[EXTRACTED MATERIAL Boundary: Start]
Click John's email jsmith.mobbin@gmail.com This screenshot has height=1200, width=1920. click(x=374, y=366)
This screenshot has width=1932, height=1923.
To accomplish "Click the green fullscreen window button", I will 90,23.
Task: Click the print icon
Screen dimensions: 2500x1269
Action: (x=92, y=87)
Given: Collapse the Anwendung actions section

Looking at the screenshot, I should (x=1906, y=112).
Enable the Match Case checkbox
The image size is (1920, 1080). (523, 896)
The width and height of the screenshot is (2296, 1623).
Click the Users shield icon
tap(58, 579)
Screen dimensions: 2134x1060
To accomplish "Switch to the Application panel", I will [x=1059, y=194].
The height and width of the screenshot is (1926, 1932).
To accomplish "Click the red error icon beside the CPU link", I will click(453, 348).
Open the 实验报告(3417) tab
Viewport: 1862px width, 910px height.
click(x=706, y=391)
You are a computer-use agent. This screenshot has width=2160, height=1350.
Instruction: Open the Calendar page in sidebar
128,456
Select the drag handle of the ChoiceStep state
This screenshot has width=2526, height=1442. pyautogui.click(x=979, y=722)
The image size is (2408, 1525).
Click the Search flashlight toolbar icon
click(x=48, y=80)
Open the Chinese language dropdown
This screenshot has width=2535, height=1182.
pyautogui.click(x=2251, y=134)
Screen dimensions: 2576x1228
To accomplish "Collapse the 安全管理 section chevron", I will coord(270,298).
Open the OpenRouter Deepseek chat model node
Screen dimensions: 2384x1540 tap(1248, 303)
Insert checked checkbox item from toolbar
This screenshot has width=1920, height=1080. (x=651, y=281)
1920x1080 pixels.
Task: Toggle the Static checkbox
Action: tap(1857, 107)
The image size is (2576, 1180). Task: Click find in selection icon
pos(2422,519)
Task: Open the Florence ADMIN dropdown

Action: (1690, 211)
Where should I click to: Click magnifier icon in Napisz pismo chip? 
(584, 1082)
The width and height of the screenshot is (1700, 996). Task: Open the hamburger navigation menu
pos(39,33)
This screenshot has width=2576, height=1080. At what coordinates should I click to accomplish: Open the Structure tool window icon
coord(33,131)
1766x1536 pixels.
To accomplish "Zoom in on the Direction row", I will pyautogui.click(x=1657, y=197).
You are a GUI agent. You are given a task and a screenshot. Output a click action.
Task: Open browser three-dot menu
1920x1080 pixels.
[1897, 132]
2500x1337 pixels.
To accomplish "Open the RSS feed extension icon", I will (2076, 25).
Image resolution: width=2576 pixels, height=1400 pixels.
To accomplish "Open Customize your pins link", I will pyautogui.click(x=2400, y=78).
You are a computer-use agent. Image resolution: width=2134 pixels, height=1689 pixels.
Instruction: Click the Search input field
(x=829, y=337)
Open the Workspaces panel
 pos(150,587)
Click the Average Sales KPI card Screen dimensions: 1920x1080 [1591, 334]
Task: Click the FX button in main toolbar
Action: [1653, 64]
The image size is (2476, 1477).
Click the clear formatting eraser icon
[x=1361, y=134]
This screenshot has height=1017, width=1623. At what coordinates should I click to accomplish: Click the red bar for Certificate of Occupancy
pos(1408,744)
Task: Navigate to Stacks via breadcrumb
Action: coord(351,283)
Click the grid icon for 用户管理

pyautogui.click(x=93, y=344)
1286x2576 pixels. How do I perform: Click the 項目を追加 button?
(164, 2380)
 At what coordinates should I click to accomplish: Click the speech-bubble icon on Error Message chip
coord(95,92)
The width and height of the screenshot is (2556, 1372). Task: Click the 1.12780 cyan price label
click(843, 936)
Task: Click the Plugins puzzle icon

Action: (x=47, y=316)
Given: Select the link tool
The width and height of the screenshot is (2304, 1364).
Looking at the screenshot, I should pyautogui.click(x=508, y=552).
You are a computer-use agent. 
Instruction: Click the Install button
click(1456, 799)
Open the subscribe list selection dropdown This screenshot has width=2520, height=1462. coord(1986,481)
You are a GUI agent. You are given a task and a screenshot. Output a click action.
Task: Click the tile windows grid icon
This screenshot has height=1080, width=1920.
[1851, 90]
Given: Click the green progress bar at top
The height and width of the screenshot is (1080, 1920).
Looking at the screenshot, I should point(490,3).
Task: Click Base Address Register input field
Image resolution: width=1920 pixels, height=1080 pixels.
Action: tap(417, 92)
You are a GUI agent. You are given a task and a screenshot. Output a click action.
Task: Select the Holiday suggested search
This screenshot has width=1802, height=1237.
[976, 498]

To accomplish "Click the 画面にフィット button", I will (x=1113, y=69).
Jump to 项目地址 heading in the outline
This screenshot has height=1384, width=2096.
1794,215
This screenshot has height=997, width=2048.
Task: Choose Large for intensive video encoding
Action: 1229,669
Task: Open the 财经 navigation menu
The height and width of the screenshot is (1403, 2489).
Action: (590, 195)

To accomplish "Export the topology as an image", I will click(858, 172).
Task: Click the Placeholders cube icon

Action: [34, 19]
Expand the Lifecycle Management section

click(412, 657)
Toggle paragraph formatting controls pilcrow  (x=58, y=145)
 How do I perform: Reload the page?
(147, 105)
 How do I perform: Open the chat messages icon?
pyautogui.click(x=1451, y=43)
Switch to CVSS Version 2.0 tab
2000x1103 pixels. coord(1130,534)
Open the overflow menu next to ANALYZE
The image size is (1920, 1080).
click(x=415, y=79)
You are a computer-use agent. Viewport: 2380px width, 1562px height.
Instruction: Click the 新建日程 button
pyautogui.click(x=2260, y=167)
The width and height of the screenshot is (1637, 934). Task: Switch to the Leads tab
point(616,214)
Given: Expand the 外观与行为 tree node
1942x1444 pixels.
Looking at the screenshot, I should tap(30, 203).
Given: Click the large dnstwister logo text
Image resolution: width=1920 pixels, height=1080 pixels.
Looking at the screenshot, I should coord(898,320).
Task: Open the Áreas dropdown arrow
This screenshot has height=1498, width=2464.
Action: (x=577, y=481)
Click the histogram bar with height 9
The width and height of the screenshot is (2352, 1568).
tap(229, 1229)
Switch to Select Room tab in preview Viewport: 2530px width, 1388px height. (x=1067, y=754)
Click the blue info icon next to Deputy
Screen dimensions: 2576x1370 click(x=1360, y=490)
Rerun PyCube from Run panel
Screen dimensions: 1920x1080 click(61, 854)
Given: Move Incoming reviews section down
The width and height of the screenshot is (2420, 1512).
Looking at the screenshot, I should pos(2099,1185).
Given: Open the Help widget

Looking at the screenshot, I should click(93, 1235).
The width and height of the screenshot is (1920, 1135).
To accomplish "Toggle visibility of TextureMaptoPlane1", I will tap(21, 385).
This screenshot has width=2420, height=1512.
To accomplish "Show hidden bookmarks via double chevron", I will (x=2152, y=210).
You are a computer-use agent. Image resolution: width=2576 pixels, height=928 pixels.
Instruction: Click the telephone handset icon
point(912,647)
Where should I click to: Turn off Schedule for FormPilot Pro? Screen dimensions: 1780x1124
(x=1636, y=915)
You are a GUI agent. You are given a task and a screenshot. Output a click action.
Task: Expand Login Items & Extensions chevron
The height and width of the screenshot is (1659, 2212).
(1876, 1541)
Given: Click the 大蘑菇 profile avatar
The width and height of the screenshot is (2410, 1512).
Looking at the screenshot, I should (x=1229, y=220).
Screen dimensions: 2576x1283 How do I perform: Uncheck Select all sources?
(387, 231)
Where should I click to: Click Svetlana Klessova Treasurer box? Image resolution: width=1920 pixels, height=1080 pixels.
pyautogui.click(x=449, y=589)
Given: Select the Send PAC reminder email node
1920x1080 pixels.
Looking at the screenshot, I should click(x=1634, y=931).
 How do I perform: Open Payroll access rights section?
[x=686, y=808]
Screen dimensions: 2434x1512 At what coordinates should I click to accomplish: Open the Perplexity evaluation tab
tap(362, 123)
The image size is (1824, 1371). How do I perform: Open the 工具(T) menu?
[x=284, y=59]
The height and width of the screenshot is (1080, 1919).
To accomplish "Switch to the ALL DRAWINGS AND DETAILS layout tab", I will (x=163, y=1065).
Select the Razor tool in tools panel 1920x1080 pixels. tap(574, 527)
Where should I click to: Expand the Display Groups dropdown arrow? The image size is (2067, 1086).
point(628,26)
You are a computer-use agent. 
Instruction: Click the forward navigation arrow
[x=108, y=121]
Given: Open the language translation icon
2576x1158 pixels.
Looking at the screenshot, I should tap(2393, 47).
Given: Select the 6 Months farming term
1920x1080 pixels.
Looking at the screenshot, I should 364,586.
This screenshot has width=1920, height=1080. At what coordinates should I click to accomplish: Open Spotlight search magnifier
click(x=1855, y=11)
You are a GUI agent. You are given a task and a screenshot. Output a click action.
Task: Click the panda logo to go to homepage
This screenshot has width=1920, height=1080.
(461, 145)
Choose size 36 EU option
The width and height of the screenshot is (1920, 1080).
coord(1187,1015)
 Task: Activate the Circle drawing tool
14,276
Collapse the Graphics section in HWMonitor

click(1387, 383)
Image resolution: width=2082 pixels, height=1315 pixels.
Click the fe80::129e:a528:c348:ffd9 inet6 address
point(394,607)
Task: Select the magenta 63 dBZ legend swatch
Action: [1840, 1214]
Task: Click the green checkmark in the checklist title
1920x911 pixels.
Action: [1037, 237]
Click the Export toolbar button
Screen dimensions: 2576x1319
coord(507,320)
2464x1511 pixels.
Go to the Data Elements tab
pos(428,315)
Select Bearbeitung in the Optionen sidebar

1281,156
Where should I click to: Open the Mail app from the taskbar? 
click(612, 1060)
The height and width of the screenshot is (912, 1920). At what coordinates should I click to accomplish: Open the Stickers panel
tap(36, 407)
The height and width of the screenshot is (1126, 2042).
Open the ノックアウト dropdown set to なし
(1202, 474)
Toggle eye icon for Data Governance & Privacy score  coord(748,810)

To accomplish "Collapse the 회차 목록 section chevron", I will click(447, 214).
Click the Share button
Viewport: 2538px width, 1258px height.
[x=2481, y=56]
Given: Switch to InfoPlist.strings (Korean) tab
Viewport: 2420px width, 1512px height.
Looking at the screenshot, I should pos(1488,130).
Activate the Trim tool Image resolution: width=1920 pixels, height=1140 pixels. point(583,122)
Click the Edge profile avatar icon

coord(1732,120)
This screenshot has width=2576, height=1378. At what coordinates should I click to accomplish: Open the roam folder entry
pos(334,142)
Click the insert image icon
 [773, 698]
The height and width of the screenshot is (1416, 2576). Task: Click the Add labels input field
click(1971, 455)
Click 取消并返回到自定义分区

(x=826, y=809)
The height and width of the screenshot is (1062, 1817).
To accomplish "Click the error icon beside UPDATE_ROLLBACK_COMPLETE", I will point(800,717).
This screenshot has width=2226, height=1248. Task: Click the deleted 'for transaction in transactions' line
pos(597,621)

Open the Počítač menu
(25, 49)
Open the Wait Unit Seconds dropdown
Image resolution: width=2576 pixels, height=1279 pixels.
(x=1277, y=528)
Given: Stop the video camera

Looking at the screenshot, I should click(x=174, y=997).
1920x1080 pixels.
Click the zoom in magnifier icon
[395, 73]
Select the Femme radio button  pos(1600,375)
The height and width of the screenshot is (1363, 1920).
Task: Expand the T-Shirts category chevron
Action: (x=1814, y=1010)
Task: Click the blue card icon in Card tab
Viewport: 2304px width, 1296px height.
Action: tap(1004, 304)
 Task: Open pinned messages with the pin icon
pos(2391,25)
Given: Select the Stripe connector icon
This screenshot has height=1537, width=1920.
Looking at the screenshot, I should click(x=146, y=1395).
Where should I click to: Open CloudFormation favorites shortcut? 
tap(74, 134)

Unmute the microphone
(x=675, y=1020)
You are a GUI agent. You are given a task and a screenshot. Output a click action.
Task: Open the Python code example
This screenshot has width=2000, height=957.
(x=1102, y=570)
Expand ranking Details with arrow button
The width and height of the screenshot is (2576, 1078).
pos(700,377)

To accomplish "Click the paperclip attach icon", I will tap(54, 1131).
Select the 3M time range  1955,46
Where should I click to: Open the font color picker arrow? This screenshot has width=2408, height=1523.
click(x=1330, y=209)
[EXTRACTED MATERIAL Boundary: End]
WHAT TO DO => Starting at the line that holds "Where should I click to: Open the font", set down each line exactly through the last line of the records above, and no others.

TASK ANSWER =>
Where should I click to: Open the font color picker arrow? This screenshot has width=2408, height=1523.
click(x=1330, y=209)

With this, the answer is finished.